The idea is that it will be cheaper to pay for  proactively getting these people healthier than to have to pay for their health problems from now until they die.  

A spokesman for British Medical Association said: ‘We would need to see the details of the proposals and ensure that they have real clinical value, rather than being a box ticking exercise that place yet another pointless administrative burden on overstretched GP services.’

But GP David Haslam, chairman of the National Obesity Forum, said the plans didn’t go far enough, as GPs should be focusing on weighing patients who don’t yet have a health problem – so it could be prevented.

He said: ‘It’s all in the wrong direction. It’s people without a diagnosis for one of these conditions who need to be screened.’

The QOF consists of targets covering a range of conditions including heart disease, dementia and cancer.

A maximum of 1,000 points is available for every practice per year, and each point is worth £157.

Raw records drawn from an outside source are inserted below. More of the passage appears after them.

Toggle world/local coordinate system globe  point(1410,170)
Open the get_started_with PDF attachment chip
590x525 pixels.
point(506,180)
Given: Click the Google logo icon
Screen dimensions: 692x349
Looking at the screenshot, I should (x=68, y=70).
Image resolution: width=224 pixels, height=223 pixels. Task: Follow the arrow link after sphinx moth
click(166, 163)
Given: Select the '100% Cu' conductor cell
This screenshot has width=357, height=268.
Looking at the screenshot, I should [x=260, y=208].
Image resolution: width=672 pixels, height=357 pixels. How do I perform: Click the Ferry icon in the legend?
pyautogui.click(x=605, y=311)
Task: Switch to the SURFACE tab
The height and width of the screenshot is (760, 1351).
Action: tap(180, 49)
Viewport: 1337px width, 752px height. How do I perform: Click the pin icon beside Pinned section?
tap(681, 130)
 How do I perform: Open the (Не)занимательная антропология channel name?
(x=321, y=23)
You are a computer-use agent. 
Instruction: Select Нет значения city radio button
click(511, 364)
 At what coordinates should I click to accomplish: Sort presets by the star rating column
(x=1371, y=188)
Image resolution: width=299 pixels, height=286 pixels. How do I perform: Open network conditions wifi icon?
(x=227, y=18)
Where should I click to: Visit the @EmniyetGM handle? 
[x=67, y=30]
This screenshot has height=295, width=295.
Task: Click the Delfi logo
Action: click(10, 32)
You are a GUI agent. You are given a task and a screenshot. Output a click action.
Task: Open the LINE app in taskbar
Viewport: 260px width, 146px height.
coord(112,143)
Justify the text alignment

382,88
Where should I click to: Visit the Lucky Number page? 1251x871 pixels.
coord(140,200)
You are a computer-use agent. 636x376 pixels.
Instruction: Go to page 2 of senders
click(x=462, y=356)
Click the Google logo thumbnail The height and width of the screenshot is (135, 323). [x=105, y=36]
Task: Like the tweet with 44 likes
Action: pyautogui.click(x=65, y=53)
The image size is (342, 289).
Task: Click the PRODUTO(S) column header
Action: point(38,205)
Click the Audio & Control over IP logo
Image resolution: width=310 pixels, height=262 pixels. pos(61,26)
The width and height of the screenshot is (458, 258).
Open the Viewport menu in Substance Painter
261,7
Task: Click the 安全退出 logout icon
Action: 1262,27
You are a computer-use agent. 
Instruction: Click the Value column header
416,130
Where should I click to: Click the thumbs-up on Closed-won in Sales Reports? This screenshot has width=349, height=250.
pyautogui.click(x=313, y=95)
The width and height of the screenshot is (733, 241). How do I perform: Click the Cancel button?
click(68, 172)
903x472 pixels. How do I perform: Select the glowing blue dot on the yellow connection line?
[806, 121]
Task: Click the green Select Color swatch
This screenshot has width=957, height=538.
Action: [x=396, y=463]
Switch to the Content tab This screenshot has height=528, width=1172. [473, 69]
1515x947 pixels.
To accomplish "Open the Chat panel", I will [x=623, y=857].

But experts have warned it has offered limited benefit to patients as it encourages doctors to focus on conditions which merit payments.

Perhaps there is another way:  court ordered dieting and exercise.   After all, if we walked into a bank and took other people’s money, nobody would think that acceptable.  Yet we have obese people constantly walking into tax payer funded health care without doing a single thing to mitigate ongoing costs on the rest of us.

For one, there should be a limit to the amount of money paid out to support someone who is obese.  Health care will no longer be covered by the taxpayer unless the patient is working towards improved health and making acceptable progress.

A bit like government funded “quit smoking” campaigns, I see benefit in government funded “lose weight and get healthy” campaigns.  Of course, it only works if these people make real progress.

Right now, apart from their bad decision making probably making their life shorter and more miserable, there are no repercussions on obese people that think nothing of being a huge burden of fellow tax payers.  Especially if they are so obese that their health problems have them unable to work as well.

All that seems eminently more sensible than taxing sugar and fat.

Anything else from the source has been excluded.